Kevin's now holding forth about cookies, and Robert is riveted. "What is Dunder Mifflin's oatmeal cookie? What is the product that no one wants?" Stanley comes up with two-hole punch letter, and Robert is thrilled. "Fantastic, Kevin," he says.

At Gettysburg, Andy gives the hungry employees a big speech about how Colonel Harrison Jeffords died fighting for his battalion's flag before unveiling a flag he had commissioned for Dunder Mifflin for two hundred dollars. "Only two hundred dollars?" Jim asks. It's basically a drawing of a three-hole-punch sheet of paper with a cartoon tree on it and the words Dunder and Mifflin printed down each end of it. And then he tries to get them to chase after it. Darryl tells him this is inappropriate in a place where people died. Thanks for explaining the joke, Darryl. Now let's think about more respectful activities to do on a battlefield, like shooting an episode of a mockumentary sitcom.

Coming back, everyone's sitting on the grass, resistant to Andy's idea of hiking the mile to a spring. Andy heads off in that direction, saying he'll just assume they're with him. Which they're so not.

Robert is now having coffee with Kevin and talking to him about hedge funds, like they're equals or something.
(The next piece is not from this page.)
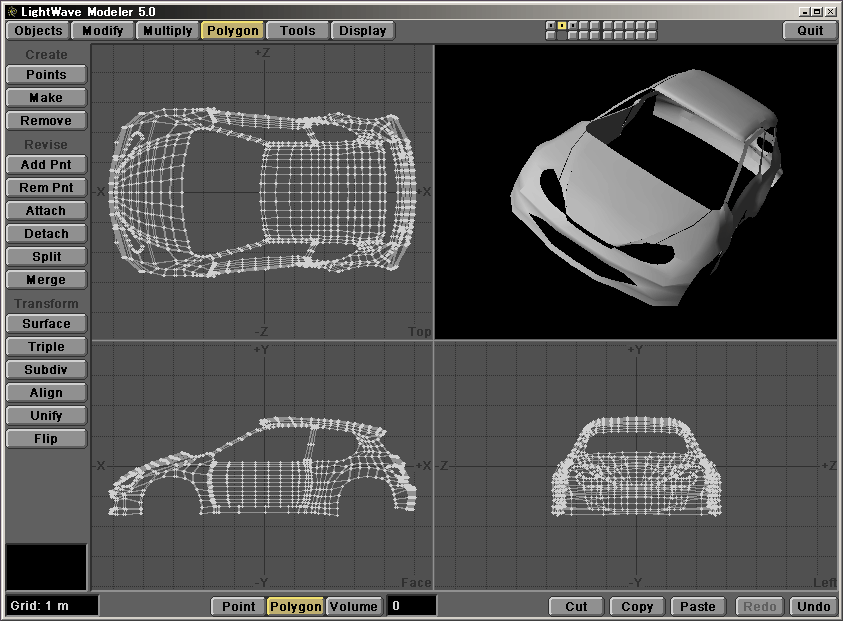Image resolution: width=843 pixels, height=621 pixels.
Task: Select foreground layer 1 button
Action: click(551, 25)
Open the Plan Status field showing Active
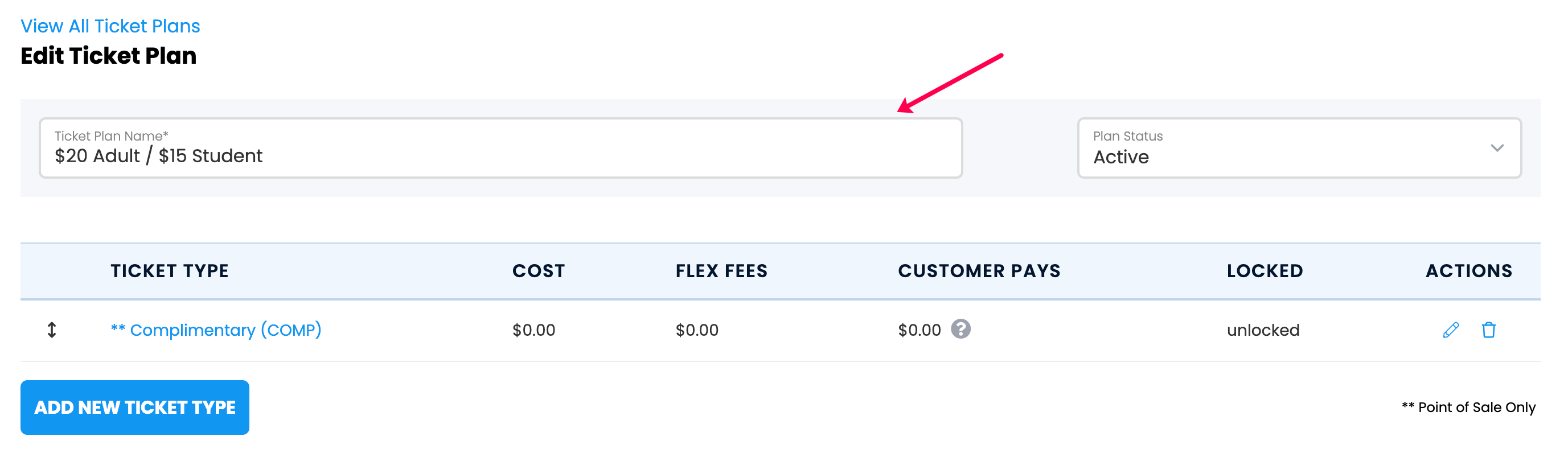Screen dimensions: 1568x469 (1299, 148)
Kevin is doing a good job of faking it. "Yes, I am an accountant," he agrees.

Oscar has found an archivist to shoot down Dwight, who preemptively dismisses the member of "the Gettysburg-industrial complex." But the old guy has heard of the Battle of Schrute Farms. He sits them down in front of a video about that very subject, which, as it turns out, was not the bloody, savage meat grinder Dwight's been claiming it was, but a code name for an artistic retreat for sissy-mary nancy-boy pacifists. There are even daguerreotypes of men putting on plays, having drum circles and hanging out together naked. At least one of the guys in the photos looks distinctly Schrute-like. "Wow, this is so much better than the story you made up," Oscar tells Dwight, who storms out.

Up in the kitchen, Kevin is still talking to Robert about cookies when Ryan comes in to pitch what he calls "the Big Mac idea." "What? No!" Kevin protests. Kevin insists that it's his own idea, and Ryan's jealous of it. As Kevin explains, it involves setting one ingredient aside every time you buy a Big Mac, and at the end of the week you have a free Big Mac you made with your own hands. "You know what? That was your idea," Ryan tools, and leaves them to it. Robert: "Ohhh my. It was just actually cookies the whole time." Hard to say who came out of this little episode looking worse. What am I saying? Of course it was Ryan.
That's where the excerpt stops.